- **GIVEN EXERCISE**
Rewrite the rows below, requests included, from the one containing "Sitemap (234, 2518)" down to the one containing "biologie de synthese (880, 212)", inclusive, offsetting every coordinate in the answers by -120.

- **MATERIAL FOR THE TASK**
------------------------------

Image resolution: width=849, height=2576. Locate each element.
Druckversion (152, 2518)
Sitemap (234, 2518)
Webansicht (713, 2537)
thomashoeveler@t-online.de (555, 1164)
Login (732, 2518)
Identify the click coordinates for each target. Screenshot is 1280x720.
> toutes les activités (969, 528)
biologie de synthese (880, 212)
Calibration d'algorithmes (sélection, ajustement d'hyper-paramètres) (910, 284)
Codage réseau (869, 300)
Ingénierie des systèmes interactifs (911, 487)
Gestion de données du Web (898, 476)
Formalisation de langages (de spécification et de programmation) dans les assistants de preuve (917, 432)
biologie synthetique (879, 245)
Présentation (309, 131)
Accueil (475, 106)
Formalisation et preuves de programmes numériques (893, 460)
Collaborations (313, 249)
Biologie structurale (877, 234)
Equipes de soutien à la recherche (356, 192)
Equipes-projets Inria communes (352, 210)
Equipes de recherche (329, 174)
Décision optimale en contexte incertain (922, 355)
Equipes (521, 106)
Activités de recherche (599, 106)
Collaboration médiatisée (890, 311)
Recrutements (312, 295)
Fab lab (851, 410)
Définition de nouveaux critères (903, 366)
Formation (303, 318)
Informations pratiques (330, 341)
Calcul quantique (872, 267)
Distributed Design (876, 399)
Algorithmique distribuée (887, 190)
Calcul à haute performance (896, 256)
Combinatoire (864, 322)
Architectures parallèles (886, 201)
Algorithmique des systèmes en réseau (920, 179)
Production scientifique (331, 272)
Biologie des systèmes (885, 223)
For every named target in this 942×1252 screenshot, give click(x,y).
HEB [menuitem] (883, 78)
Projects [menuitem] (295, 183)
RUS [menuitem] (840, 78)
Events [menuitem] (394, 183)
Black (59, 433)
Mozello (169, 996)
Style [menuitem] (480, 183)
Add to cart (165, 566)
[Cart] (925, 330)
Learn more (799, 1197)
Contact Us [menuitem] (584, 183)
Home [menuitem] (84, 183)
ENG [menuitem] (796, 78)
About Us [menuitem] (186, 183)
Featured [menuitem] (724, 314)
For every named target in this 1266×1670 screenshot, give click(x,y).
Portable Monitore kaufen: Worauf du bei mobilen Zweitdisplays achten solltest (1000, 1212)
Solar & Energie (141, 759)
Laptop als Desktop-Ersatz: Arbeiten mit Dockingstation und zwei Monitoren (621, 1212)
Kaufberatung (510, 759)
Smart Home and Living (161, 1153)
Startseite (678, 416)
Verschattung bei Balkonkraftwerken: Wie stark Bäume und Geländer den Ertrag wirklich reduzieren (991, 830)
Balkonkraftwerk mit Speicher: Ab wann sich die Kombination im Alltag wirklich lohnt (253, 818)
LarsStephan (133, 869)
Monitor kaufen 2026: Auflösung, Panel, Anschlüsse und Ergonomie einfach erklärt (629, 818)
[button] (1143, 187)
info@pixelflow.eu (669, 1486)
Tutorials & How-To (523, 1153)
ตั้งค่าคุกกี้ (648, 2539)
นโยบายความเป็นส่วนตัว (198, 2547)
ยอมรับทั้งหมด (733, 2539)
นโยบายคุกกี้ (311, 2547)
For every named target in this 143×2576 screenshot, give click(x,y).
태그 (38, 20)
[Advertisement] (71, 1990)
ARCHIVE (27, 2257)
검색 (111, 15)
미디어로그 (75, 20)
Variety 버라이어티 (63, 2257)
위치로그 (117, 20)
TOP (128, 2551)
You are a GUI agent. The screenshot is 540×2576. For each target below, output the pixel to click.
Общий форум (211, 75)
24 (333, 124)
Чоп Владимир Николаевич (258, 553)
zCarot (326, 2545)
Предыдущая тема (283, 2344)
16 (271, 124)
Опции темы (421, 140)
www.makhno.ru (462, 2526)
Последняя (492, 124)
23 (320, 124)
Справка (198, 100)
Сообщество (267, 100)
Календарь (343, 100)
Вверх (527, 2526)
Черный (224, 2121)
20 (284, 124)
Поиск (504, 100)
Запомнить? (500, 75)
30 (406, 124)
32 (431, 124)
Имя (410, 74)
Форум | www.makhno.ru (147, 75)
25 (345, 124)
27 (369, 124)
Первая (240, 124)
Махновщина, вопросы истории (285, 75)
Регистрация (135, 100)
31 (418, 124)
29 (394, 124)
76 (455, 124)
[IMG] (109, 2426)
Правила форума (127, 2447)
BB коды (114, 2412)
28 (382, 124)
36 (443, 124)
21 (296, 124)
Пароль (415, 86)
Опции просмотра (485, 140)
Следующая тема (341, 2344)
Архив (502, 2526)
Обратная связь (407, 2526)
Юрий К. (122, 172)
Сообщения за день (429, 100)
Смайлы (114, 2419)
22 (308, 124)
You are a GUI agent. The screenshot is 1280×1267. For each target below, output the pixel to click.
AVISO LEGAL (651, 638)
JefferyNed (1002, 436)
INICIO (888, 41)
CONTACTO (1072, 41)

------------------------------

- **REPLY TO THE TASK**
Sitemap (114, 2398)
Webansicht (593, 2417)
thomashoeveler@t-online.de (435, 1044)
Login (612, 2398)
Identify the click coordinates for each target. Screenshot is 1280x720.
> toutes les activités (849, 408)
biologie de synthese (760, 92)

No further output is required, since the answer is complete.